> DIRECTIVE: Reproduce each of the following entries word for word, omitting the pictures from your response.

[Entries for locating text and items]
^^^^^^^^^^^^^^^^

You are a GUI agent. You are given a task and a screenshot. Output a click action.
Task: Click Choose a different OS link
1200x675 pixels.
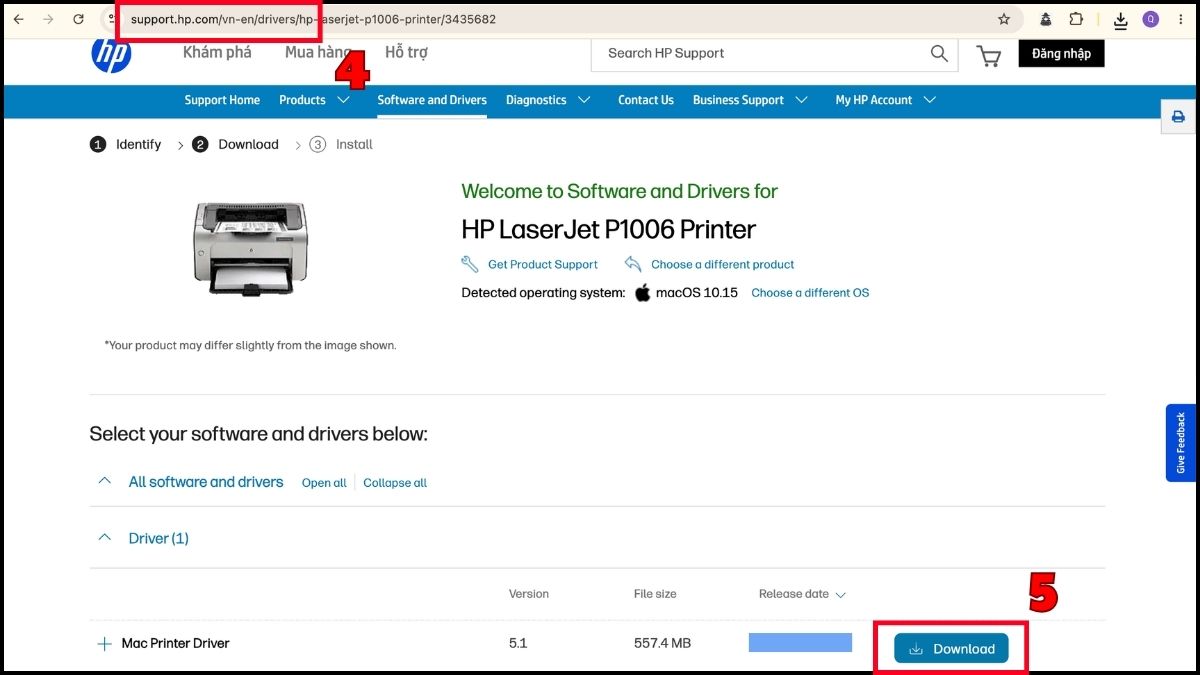810,293
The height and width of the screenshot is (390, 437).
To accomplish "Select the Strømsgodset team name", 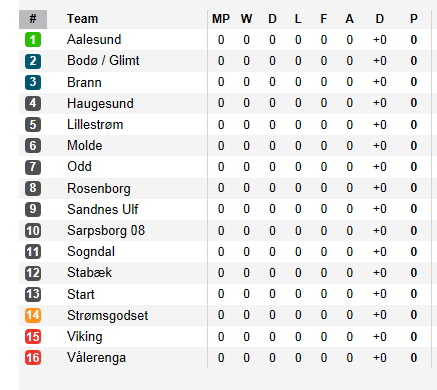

^^^^^^^^^^^^^^^^

> EXERCISE ANSWER:
You are a GUI agent. You are given a task and a screenshot. Output a click action.
Task: Click Choose a different OS link
1200x675 pixels.
810,293
The height and width of the screenshot is (390, 437).
To accomplish "Select the Strømsgodset team name", 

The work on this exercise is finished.